• _Data on locating visible targets_
____________

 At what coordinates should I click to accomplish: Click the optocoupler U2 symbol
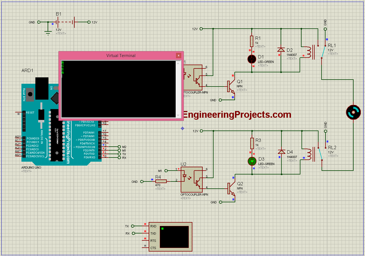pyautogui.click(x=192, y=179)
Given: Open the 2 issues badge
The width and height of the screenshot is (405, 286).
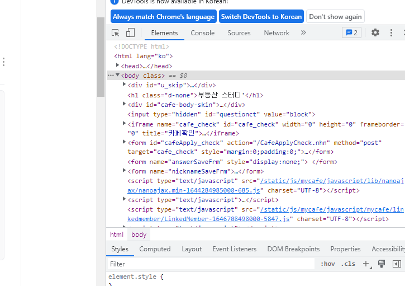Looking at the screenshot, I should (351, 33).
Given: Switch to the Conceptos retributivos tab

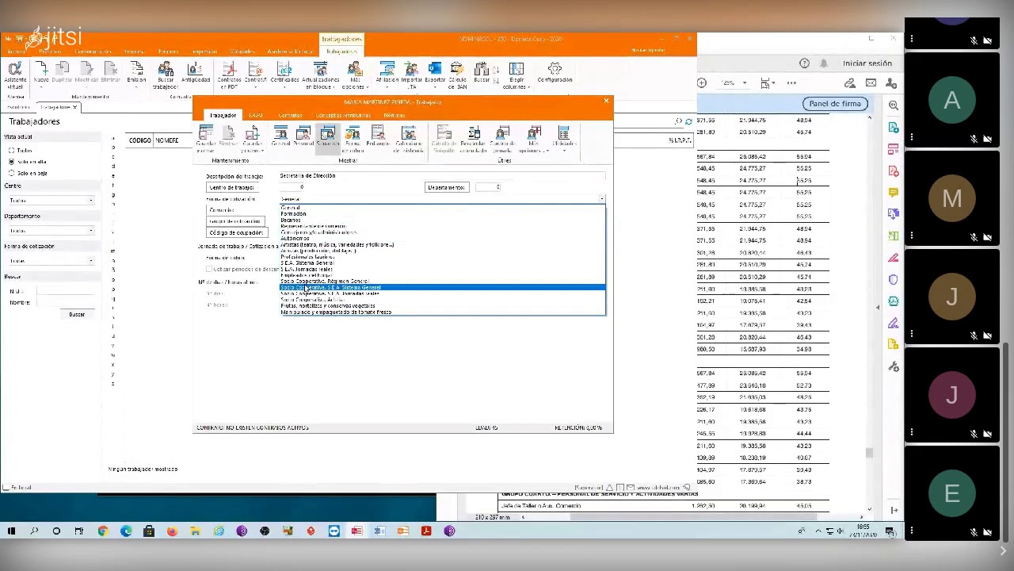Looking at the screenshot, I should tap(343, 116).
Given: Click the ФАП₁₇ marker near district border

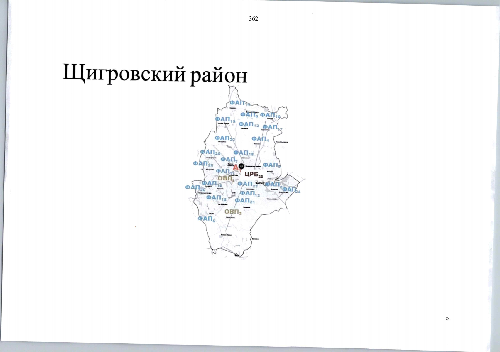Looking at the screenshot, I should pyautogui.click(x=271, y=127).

____________

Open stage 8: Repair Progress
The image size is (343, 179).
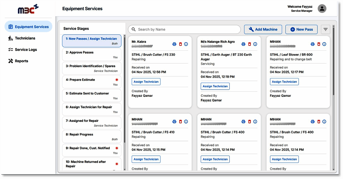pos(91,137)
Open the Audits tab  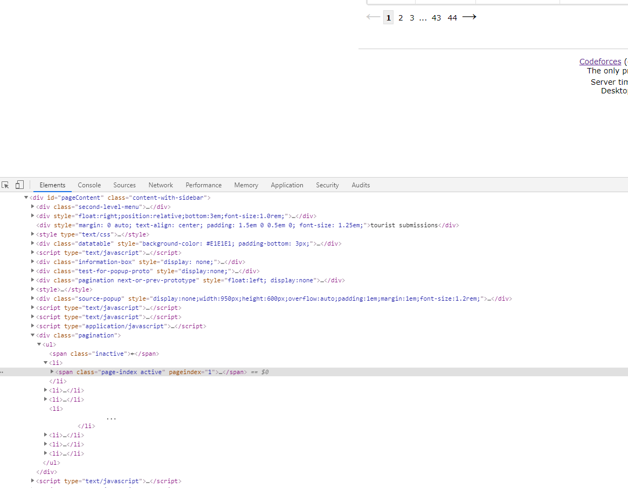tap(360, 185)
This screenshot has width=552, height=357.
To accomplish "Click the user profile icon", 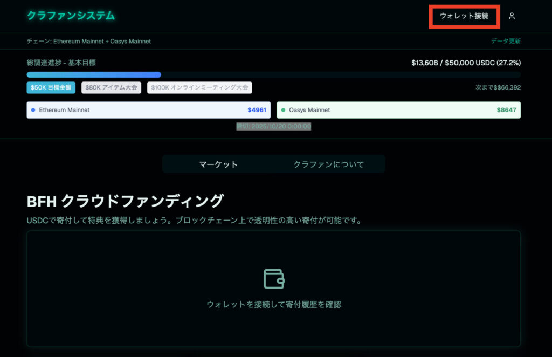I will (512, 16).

____________

• _Objective_
Copy the material from the line with "At what coordinates" to the line with "Looking at the screenshot, I should tap(343, 116).", substituting "section" for "tab" and keeping everything else unchanged. Leave the pictures out of your copy.

• _Result_
 At what coordinates should I click to accomplish: Click the optocoupler U2 symbol
pyautogui.click(x=192, y=179)
Given: Open the 2 issues badge
The width and height of the screenshot is (405, 286).
Looking at the screenshot, I should (351, 33).
Given: Switch to the Conceptos retributivos section

Looking at the screenshot, I should tap(343, 116).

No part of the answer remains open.